Given gin’s storied history, it’s not surprising that several gin-based cocktails come with interesting legends.

 

The story goes that gin and tonic aficionados have the British Royal Navy to thank for creating their favorite quaff. Since gin didn’t spoil as quickly as beer — or take up nearly as much space on a ship — it was provisioned for sailors and soldiers, who mixed it with lime (to avoid scurvy), sugar and carbonated water and used the mixture to mask the bitter taste of medicinal quinine, which was used to prevent malaria. Today, carbonated quinine is still called tonic water; like gin, tonic waters have evolved to include essences of lemongrass, bitter orange, marigold and, ironically, juniper.

 

 

FAMOUS ITERATIONS

Wallace’s favorite gin drink, the 20th Century, was named for the 20th Century Limited, a luxury express train that ran from New York to Chicago from 1902 until 1967. The train was so well known that the drink named in its honor was created at the Café Royal in London. Then there’s the French 75, which is named for the French 75-millimeter light field gun, a deadly weapon that gave France hope against the Germans during World War I. As news of the war spread in 1915, a French bartender decided to create a specialty WWI-inspired cocktail coined “Soixante-Quinze,” or the Seventy-Five.

 

“Gin has always been versatile,” Wallace offers. “But today, with so many options available, it’s even easier to build a gin-based cocktail that even non-gin enthusiasts will find delicious.”

 

The French 75 (above) features gin and bubbly. The 20th Century gin cocktail (left) offers a hint of cocoa.

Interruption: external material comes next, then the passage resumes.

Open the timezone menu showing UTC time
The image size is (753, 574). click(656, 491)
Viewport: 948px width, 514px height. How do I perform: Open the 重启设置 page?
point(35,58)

SEA ISLAND FOUR-PEEL STRAWBERRY GIN BY WATERSHED DISTILLERY

Introduced in September 2022, Sea Island Four-Peel Strawberry Gin blends Watershed Distillery’s award-winning Four-Peel Gin with fresh strawberries to create a bright, off-dry gin that’s free of artificial color or flavor. The gin, which makes a delicious French 75, is only available for pours at Sea Island. It’s the second private label gin between Sea Island and Watershed Distillery from Columbus, Ohio, with the first being the wildly popular Guild Chamomile Gin released in 2019.